● **YOUR TASK**
Go through the entries and say how many lines contain the string "entry". The number is the whole answer.

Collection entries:
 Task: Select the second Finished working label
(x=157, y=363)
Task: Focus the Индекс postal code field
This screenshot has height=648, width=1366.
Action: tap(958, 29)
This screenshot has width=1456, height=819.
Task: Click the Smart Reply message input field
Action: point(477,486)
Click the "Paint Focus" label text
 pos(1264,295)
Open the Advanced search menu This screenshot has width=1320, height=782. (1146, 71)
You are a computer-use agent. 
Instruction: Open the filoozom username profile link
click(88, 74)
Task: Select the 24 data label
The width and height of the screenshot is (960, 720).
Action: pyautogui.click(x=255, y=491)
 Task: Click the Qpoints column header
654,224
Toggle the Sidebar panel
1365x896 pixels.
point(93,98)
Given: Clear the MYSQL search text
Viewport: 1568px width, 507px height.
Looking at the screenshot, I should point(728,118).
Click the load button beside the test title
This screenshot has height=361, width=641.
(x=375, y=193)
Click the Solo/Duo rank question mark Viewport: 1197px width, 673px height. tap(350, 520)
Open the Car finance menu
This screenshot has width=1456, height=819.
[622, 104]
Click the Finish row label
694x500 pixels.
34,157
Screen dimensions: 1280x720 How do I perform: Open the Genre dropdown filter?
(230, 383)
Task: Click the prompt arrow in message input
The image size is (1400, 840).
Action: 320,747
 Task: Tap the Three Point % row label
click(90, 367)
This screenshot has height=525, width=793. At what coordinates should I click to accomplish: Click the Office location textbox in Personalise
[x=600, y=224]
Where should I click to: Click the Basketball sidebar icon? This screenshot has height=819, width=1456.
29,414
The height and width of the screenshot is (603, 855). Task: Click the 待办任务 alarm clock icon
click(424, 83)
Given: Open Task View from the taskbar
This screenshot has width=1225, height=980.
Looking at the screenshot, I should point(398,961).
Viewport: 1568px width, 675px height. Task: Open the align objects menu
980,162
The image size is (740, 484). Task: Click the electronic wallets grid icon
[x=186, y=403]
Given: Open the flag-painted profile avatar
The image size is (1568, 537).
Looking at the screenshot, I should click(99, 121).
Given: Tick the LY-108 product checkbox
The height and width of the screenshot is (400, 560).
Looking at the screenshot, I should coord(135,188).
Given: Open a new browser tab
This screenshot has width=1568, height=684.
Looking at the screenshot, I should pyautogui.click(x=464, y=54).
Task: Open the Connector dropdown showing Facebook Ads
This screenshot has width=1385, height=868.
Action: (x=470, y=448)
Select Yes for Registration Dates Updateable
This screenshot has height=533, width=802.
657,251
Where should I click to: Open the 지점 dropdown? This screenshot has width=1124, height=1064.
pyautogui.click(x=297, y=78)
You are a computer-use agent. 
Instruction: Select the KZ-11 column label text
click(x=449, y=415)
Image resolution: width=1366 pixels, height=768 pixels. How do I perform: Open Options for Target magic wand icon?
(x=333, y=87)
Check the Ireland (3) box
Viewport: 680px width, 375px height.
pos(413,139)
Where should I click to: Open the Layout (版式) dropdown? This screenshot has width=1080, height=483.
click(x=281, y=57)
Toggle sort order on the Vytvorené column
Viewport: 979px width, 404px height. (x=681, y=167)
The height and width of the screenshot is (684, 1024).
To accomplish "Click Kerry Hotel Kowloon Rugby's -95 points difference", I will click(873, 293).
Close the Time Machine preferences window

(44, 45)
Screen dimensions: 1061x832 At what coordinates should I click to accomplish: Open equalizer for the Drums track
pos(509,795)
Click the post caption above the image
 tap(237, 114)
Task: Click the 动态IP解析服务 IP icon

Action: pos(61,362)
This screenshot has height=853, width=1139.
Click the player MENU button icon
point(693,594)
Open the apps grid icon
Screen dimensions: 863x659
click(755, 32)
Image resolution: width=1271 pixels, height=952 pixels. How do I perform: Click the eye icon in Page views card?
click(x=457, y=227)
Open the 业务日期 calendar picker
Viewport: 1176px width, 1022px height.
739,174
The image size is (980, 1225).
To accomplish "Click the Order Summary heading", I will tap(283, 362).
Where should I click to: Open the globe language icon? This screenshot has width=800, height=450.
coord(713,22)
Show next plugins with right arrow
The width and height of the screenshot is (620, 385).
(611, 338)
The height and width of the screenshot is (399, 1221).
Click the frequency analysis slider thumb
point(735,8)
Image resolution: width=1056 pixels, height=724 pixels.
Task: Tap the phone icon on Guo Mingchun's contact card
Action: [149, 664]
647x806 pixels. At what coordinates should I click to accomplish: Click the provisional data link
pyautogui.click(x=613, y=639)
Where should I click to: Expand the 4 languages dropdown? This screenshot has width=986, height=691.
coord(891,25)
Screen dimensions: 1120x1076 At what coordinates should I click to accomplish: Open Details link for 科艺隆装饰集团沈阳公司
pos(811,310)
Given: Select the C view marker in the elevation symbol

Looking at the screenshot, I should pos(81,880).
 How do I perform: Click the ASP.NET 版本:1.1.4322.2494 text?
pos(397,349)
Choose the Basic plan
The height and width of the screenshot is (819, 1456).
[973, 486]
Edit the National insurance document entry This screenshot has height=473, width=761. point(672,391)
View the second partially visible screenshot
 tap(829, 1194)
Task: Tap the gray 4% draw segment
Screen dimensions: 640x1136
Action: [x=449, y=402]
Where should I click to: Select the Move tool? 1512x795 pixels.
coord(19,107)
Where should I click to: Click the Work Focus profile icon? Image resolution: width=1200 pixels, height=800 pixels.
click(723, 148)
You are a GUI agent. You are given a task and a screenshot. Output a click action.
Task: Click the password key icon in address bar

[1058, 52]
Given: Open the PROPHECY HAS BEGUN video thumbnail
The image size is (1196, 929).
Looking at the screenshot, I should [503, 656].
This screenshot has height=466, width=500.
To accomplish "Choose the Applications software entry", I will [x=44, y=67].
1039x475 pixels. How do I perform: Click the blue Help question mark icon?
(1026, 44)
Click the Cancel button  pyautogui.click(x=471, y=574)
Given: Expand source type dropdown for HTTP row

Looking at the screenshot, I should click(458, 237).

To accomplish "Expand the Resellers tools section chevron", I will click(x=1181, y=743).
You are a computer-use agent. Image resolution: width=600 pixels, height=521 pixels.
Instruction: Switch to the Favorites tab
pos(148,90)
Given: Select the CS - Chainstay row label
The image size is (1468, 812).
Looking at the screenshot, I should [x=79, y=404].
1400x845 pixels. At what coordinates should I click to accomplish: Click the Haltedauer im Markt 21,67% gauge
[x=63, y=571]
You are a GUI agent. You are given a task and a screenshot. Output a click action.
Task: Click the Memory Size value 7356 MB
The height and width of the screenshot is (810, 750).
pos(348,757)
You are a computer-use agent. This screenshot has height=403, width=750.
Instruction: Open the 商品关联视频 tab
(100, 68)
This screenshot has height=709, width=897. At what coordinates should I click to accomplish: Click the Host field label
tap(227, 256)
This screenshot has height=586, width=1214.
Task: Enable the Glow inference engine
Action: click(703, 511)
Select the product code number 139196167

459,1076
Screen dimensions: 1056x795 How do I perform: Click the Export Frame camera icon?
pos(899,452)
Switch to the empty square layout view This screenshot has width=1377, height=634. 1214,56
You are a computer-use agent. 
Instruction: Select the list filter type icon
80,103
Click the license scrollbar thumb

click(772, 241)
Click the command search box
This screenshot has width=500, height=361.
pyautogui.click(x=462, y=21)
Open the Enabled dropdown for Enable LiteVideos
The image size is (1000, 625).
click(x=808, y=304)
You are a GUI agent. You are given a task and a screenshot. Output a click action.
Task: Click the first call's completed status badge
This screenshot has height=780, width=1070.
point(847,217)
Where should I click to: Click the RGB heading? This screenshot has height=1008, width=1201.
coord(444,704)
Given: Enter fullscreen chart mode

● **OUTPUT FOR THIS EXERCISE**
2